59. De nos jours, de toutes parts on demande une plus
grande sécurité. Mais, tant que ne s’éliminent pas l’exclusion sociale et la
disparité sociale, dans la société et entre les divers peuples, il sera
impossible d’éradiquer la
violence. On accuse les pauvres et les populations les plus
pauvres de la violence, mais, sans égalité de chances, les différentes formes
d’agression et de guerre trouveront un terrain fertile qui tôt ou tard
provoquera l’explosion. Quand la société – locale, nationale ou mondiale –
abandonne dans la périphérie une partie d’elle-même, il n’y a ni programmes
politiques, ni forces de l’ordre ou d’intelligence qui puissent assurer
sans fin la
tranquillité. Cela n’arrive pas seulement parce que la
disparité sociale provoque la réaction violente de ceux qui sont exclus du
système, mais parce que le système social et économique est injuste à sa
racine. De même que le bien tend à se communiquer, de même le mal auquel on
consent, c’est-à-dire l’injustice, tend à répandre sa force nuisible et à
démolir silencieusement les bases de tout système politique et social, quelle
que soit sa solidité. Si toute action a des conséquences, un mal niché dans les
structures d’une société comporte toujours un potentiel de dissolution et de
mort. C’est le mal cristallisé dans les structures
sociales injustes, dont on ne peut pas attendre un avenir meilleur.

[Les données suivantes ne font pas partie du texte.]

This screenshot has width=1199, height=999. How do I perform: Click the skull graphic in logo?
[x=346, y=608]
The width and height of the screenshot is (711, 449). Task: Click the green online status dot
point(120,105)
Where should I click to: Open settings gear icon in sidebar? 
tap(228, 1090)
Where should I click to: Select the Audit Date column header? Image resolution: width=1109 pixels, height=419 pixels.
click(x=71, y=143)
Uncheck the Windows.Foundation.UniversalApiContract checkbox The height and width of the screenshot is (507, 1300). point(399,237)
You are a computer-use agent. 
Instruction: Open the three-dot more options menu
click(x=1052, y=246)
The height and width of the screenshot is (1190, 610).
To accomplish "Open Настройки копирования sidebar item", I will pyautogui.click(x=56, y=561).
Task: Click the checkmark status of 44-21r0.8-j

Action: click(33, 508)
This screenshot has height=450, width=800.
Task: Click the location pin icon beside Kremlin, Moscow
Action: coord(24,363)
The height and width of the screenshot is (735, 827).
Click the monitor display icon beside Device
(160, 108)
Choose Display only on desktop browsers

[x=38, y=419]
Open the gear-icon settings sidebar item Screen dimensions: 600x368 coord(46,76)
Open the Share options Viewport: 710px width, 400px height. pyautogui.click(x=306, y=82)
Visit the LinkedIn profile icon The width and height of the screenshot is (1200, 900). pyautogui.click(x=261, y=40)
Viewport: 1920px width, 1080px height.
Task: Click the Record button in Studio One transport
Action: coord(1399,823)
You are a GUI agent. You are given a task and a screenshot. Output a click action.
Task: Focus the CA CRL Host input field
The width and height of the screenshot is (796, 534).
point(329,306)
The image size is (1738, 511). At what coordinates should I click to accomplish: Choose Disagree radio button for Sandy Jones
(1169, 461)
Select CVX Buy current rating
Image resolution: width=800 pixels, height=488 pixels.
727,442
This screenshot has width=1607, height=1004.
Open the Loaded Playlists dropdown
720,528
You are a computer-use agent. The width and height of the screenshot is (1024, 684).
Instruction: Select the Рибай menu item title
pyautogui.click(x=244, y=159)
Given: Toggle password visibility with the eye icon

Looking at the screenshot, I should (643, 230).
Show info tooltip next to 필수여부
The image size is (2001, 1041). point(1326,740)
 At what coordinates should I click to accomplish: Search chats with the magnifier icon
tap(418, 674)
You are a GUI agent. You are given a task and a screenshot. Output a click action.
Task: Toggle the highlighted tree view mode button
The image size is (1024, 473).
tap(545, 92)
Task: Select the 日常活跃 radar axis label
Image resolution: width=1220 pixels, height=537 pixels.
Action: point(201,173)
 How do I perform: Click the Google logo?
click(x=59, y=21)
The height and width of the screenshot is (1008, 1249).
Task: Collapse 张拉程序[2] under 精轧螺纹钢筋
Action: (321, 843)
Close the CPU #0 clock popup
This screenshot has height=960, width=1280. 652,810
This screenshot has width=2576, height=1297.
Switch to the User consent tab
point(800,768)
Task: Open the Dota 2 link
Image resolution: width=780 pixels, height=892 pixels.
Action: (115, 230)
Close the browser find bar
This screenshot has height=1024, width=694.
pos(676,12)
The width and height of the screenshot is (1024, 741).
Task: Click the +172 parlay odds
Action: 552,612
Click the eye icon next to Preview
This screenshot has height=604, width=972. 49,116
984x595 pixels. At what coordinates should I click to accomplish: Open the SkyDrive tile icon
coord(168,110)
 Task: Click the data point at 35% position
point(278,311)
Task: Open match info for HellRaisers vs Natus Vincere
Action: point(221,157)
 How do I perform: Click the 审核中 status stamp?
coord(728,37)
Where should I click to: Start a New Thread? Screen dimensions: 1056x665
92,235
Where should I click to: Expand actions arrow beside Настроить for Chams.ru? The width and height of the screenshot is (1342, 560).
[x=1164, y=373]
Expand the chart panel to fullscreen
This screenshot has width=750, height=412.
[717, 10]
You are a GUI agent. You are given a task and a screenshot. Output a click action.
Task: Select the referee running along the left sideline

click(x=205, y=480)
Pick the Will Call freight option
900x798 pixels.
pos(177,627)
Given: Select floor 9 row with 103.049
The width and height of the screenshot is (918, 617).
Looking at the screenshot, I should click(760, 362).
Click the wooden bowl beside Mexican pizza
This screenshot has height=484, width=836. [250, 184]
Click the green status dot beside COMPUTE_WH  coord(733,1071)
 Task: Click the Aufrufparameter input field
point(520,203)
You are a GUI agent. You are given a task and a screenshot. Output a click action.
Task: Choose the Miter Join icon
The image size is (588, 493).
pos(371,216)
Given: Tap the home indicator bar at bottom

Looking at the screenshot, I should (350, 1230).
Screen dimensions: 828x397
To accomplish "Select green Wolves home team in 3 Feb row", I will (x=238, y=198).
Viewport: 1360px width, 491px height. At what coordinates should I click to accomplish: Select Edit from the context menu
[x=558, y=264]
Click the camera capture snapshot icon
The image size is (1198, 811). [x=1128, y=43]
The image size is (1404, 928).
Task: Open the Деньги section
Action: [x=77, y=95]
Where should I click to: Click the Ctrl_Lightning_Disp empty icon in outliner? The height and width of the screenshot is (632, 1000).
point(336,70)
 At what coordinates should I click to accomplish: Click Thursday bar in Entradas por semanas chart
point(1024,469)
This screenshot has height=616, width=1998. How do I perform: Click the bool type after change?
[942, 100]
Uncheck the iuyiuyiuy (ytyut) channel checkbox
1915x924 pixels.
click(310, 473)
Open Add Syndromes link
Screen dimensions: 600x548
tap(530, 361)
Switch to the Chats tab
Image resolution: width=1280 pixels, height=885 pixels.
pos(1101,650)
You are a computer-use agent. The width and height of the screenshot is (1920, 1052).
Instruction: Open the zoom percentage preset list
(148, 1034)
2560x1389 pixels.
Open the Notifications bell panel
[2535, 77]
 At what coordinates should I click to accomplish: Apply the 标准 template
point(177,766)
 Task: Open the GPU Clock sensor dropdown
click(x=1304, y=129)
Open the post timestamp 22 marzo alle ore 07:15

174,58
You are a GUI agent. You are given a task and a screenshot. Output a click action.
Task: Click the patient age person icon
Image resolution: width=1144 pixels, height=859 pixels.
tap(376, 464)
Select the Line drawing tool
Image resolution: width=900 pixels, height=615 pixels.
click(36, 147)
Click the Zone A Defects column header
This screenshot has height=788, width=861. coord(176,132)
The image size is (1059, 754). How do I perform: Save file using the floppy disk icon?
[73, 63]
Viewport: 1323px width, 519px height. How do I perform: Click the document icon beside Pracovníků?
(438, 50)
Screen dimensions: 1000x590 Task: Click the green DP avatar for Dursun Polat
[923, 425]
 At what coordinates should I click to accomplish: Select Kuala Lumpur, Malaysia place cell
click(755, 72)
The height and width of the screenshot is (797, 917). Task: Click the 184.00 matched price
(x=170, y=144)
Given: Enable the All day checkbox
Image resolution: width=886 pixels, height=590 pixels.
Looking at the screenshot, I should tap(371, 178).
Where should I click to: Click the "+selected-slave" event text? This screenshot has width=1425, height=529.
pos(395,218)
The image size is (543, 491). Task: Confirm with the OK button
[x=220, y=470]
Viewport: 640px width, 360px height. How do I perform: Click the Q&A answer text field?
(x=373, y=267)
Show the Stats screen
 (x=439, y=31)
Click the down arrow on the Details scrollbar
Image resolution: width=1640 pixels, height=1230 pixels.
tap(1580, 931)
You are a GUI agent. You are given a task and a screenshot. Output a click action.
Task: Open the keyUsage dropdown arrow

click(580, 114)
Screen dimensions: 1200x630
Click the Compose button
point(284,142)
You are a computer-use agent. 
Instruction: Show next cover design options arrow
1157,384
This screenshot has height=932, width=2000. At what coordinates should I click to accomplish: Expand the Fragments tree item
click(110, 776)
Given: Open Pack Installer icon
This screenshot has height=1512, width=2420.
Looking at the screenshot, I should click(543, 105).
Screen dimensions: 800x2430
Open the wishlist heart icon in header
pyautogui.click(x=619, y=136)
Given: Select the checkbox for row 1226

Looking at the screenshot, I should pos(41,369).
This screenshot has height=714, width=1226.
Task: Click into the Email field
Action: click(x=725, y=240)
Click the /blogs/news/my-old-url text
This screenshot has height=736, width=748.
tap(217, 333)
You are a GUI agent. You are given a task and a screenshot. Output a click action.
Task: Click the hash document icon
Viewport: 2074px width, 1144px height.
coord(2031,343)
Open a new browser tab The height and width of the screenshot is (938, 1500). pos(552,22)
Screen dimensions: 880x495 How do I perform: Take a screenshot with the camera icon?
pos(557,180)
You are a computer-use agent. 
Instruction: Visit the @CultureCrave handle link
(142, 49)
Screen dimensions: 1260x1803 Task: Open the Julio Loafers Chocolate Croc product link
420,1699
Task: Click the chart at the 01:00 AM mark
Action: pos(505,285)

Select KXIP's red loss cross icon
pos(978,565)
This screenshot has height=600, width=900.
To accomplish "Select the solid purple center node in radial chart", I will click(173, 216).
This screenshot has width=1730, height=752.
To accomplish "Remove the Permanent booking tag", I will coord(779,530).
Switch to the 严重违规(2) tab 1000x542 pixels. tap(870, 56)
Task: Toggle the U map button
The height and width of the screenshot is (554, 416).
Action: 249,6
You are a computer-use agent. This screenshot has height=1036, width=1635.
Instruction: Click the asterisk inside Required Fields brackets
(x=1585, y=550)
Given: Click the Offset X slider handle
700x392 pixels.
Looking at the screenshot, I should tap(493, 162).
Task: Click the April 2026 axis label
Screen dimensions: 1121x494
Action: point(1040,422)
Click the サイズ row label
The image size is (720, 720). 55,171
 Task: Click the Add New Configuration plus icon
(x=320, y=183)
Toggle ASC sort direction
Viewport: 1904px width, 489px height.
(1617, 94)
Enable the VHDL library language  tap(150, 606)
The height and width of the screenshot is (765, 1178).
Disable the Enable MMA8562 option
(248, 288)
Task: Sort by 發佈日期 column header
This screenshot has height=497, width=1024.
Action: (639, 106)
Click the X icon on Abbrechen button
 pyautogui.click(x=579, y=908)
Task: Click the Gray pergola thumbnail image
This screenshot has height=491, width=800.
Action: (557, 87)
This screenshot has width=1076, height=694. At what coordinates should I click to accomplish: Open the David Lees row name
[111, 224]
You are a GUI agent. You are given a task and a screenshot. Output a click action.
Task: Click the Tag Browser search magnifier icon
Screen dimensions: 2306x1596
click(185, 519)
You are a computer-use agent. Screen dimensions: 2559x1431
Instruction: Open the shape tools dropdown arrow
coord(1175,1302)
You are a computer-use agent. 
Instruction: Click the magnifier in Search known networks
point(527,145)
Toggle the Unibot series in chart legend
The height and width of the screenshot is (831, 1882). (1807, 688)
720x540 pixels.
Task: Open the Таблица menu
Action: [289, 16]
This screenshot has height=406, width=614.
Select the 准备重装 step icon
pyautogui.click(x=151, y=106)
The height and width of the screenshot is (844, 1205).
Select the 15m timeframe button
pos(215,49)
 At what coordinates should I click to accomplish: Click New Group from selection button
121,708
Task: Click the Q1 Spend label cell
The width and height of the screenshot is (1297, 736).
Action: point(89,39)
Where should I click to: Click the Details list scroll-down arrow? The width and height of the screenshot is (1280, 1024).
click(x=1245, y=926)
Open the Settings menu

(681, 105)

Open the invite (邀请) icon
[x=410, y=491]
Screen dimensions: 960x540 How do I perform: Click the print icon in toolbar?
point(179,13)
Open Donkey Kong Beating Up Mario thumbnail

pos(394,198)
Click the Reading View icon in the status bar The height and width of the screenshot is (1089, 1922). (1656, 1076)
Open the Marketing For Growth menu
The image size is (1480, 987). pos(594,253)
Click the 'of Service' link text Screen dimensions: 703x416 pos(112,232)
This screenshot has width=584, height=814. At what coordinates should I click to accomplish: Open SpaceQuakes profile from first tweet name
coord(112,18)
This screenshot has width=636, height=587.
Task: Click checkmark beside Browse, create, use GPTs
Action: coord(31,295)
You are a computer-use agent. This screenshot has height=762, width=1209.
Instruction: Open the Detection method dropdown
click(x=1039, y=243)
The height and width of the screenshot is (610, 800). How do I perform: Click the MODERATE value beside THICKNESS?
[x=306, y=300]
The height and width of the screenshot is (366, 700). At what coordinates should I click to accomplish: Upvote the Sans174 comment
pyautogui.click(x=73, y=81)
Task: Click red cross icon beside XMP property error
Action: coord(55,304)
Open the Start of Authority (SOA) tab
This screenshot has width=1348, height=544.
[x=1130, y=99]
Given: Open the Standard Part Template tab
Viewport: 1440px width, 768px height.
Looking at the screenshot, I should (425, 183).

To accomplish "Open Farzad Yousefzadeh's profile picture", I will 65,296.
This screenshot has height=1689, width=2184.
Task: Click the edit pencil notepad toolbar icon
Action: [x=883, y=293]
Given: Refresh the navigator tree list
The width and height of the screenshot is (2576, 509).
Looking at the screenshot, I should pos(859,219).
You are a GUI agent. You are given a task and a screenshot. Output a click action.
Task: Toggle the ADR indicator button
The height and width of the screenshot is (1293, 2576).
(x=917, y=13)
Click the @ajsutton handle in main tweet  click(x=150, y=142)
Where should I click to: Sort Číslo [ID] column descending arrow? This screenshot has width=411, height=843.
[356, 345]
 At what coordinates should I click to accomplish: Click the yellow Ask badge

Nous sommes
loin de ce qu’on appelle la “fin de l’histoire”, puisque les conditions d’un
développement durable et pacifique ne sont pas encore adéquatement implantées
et réalisées.
60. Les mécanismes de l’économie actuelle promeuvent une
exagération de la consommation, mais il résulte que l’esprit de consommation
effréné, uni à la disparité sociale, dégrade doublement le tissu social. De
cette manière, la disparité sociale engendre tôt ou tard une violence que la
course aux armements ne résout ni résoudra jamais. Elle sert seulement à
chercher à tromper ceux qui réclament une plus grande sécurité, comme si aujourd’hui
nous ne savions pas que les armes et la répression violente, au lieu d’apporter
des solutions, créent des conflits nouveaux et pires. Certains se satisfont
simplement en accusant les pauvres et les pays pauvres de leurs maux, avec des
généralisations indues, et prétendent trouver la solution dans une “éducation”
qui les rassure et les transforme en êtres apprivoisés et inoffensifs. Cela
devient encore plus irritant si ceux qui sont exclus voient croître ce cancer
social qui est la corruption profondément enracinée dans de nombreux pays –
dans les gouvernements, dans l’entreprise et dans les institutions – quelle que
soit l’idéologie politique des gouvernants.
218. La paix sociale ne peut pas être comprise comme un
irénisme ou comme une pure absence de violence obtenue par l’imposition d’un
secteur sur les autres. Ce serait de même une fausse paix que celle qui
servirait d’excuse pour justifier une organisation sociale qui réduit au
silence ou tranquillise les plus pauvres, de manière à ce que ceux qui
jouissent des plus grands bénéfices puissent conserver leur style de vie sans
heurt, alors que les autres survivent comme ils peuvent. Les revendications sociales qui ont un rapport avec la
distribution des revenus, l’intégration sociale des pauvres et les droits
humains ne peuvent pas être étouffées sous prétexte de construire un consensus
de bureau ou une paix éphémère, pour une minorité heureuse. La dignité de la
personne humaine et le bien commun sont au-dessus de la tranquillité de
quelques-uns qui ne veulent pas renoncer à leurs privilèges. Quand ces valeurs
sont touchées, une voix prophétique est nécessaire.